Zaledwie w ciągu jednego posiedzenia sejmowa komisja administracji i spraw wewnętrznych skończyła w prace nad przygotowanym przez posłów PiS projektem, który przewiduje m.in. liberalizację dostępu do broni samoczynnej dla podmiotów prowadzących strzelnice i organizacji proobronnych. Opozycja zwraca uwagę na opinię sejmowych ekspertów, że projekt łamie prawo UE. Partia rządząca wskazuje z kolei, że nowe przepisy pozwolą skończyć z marnotrawstwem.

Chodzi o projekt zmian w ustawie o broni i amunicji, podpisany przez grupę posłów PiS i złożony do laski marszałkowskiej pod koniec października. Przewiduje on, że strzelnice oraz organizacje proobronne otrzymają prawo do posiadania broni samoczynnej, wspomniane organizacje oraz szkoły prowadzące klasy mundurowe będą mogły korzystać z amunicji pochodzenia wojskowego, a w obiegu prawnym pojawi się kategoria "broni szkolnej". Ponadto, jeśli nowelizacja zostanie uchwalona, będzie można korzystać z tłumików dźwięku na strzelnicach a pytania do egzaminu dla ubiegających się o pozwolenie na broń znajdą się w publicznie dostępnym w centralnym rejestrze.

Czytaj więcej: Projekt PiS: w ustawie pojawi się "broń szkolna"

Jak na warunki sejmowe projekt stosunkowo długo czekał na rozpoczęcie prac we właściwej merytorycznie komisji. Stało się tak dlatego, że Biuro Analiz Sejmowych wydało opinię, według której część proponowanych zapisów jest niezgodna z przepisami unijnej dyrektywy ws. kontroli nabywania i posiadania broni.

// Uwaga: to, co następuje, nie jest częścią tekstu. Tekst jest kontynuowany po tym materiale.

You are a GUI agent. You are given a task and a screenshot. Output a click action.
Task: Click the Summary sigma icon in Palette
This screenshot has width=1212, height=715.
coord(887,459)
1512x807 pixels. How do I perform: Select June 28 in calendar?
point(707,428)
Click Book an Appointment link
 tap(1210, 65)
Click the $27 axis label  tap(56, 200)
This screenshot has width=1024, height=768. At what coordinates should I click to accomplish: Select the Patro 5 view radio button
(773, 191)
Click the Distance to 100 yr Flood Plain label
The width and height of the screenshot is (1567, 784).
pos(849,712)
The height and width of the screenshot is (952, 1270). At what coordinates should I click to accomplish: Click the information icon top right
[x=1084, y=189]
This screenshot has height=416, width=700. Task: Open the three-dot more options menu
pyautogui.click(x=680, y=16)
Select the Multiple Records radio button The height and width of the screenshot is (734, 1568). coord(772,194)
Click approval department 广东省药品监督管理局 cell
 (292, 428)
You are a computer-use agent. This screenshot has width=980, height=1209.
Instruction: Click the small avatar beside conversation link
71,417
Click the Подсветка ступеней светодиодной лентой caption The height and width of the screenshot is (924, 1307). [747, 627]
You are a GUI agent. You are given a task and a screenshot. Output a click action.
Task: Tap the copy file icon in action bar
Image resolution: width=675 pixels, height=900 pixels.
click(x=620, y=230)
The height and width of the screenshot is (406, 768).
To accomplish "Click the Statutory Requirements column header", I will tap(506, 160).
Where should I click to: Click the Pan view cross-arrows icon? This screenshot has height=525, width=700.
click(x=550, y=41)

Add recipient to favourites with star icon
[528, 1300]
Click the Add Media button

Z jednej strony – zauważa BAS – proponowana w projekcie definicja broni szkolnej nie spełnia określonych w dyrektywie kryteriów wyłączenia z definicji broni. Wiele wskazuje, że udało się te wątpliwości przynajmniej częściowo wyeliminować, dzięki przyjętej poprawce, którą złożono w tym tygodniu na posiedzeniu komisji administracji i spraw wewnętrznych. Poważniejsze wydaje się jednak drugie zastrzeżenie BAS.

Z drugiej bowiem strony projekt – jak pisze BAS – przewiduje liberalizację dostępu do broni samoczynnej, uznawanej na gruncie obecnych przepisów za broń szczególnie niebezpieczną. Co do zasady nie można wydać pozwolenia na taką broń. Ustawa przewiduje teraz wyjątki dla podmiotów, które powołały wewnętrzne służby ochrony, przedsiębiorców, którzy mają koncesje na ochronę osób i mienia, oraz dla organizatorów kursów dla pracowników ochrony. Projekt przewiduje, że na liście wyjątków znalazłyby się podmioty prowadzące strzelnice oraz stowarzyszenia, które zawarły porozumienie z MON lub MSWiA w celu szkolenia i realizacji ćwiczeń strzeleckich. Dodatkowo, projekt przewiduje, że certyfikowane przez MON lub MSWiA organizacje pozarządowe i szkoły prowadzące klasy mundurowe będą mogły nabywać amunicję pochodzenia wojskowego (jak mówi ustawa: pełnopłaszczową z rdzeniem twardszym niż stop ołowiu).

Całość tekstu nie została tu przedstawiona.